Material to process section start

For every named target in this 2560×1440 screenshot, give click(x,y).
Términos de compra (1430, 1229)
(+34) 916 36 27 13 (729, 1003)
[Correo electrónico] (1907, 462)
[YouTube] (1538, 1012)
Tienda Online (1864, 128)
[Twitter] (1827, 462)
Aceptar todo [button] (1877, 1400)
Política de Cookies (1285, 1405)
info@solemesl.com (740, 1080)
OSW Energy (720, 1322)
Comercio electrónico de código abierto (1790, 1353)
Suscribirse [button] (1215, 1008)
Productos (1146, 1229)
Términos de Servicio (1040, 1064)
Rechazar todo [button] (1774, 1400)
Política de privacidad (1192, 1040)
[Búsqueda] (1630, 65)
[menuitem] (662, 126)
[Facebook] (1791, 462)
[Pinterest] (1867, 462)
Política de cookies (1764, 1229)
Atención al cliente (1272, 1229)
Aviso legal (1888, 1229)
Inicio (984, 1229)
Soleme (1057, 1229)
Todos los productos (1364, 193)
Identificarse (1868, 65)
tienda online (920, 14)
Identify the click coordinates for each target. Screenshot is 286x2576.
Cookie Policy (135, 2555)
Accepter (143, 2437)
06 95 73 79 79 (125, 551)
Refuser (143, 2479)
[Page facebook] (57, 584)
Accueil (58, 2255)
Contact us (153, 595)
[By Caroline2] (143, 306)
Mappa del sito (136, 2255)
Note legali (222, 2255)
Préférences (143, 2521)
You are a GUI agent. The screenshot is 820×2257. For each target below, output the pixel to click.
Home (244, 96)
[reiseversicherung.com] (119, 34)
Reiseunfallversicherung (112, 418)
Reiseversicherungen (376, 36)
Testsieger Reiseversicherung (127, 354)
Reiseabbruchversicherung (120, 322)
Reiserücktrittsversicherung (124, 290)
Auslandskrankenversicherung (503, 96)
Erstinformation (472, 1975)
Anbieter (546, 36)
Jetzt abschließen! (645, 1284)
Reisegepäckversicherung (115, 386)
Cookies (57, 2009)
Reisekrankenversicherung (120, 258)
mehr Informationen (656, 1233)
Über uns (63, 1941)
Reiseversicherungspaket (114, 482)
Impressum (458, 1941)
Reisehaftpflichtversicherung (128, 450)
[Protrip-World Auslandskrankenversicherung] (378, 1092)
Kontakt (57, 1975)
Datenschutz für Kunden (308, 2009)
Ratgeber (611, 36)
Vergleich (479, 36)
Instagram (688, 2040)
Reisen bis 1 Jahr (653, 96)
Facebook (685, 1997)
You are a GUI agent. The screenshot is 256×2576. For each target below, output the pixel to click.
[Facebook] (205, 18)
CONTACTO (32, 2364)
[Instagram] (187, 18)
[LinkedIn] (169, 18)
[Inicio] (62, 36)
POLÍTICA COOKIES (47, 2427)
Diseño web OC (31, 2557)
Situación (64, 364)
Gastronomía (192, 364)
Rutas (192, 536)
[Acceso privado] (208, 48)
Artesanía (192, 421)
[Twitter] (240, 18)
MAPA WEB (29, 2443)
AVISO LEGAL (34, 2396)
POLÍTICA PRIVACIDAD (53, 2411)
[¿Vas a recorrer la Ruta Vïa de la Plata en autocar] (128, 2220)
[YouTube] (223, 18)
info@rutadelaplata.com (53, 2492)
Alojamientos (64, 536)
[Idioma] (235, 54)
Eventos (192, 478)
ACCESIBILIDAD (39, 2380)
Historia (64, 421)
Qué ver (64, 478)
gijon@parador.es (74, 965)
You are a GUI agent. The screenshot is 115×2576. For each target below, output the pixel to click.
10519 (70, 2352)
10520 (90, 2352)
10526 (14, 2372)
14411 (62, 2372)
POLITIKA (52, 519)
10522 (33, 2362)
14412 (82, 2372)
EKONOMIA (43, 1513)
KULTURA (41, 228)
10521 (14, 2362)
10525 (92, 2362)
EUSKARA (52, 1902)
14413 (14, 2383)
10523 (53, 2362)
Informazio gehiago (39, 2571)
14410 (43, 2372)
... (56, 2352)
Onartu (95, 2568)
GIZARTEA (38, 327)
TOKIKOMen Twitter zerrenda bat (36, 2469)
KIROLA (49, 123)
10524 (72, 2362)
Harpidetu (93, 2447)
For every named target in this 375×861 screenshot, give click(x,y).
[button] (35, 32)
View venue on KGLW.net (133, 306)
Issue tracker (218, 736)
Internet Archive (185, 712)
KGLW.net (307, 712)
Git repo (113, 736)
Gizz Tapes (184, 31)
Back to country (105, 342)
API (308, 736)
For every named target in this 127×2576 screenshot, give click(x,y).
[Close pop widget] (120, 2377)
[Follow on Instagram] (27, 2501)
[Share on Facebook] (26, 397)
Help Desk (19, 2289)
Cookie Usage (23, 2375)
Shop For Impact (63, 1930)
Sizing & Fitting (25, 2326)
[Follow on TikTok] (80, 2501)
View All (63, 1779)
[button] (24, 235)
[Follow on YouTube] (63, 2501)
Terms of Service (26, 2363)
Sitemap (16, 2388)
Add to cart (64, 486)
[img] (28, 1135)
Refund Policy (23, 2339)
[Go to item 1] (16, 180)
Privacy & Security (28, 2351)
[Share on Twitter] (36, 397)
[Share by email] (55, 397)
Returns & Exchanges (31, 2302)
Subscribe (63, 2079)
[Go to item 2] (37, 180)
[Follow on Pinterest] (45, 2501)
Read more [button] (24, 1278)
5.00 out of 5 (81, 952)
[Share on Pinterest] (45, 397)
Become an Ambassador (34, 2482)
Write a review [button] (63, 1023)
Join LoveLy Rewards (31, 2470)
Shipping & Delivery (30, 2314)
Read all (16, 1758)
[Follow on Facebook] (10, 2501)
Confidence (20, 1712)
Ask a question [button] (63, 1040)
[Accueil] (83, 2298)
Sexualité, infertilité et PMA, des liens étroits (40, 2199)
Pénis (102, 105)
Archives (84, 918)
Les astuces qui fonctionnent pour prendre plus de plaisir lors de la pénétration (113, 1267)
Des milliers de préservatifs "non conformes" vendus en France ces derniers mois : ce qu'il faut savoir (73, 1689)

Material to process section end

Of the lines above, retype only those from the line containing "[Follow on YouTube] (63, 2501)" through the line containing "Archives (84, 918)", including both, exactly.

[Follow on YouTube] (63, 2501)
Terms of Service (26, 2363)
Sitemap (16, 2388)
Add to cart (64, 486)
[img] (28, 1135)
Refund Policy (23, 2339)
[Go to item 1] (16, 180)
Privacy & Security (28, 2351)
[Share on Twitter] (36, 397)
[Share by email] (55, 397)
Returns & Exchanges (31, 2302)
Subscribe (63, 2079)
[Go to item 2] (37, 180)
[Follow on Pinterest] (45, 2501)
Read more [button] (24, 1278)
5.00 out of 5 (81, 952)
[Share on Pinterest] (45, 397)
Become an Ambassador (34, 2482)
Write a review [button] (63, 1023)
Join LoveLy Rewards (31, 2470)
Shipping & Delivery (30, 2314)
Read all (16, 1758)
[Follow on Facebook] (10, 2501)
Confidence (20, 1712)
Ask a question [button] (63, 1040)
[Accueil] (83, 2298)
Sexualité, infertilité et PMA, des liens étroits (40, 2199)
Pénis (102, 105)
Archives (84, 918)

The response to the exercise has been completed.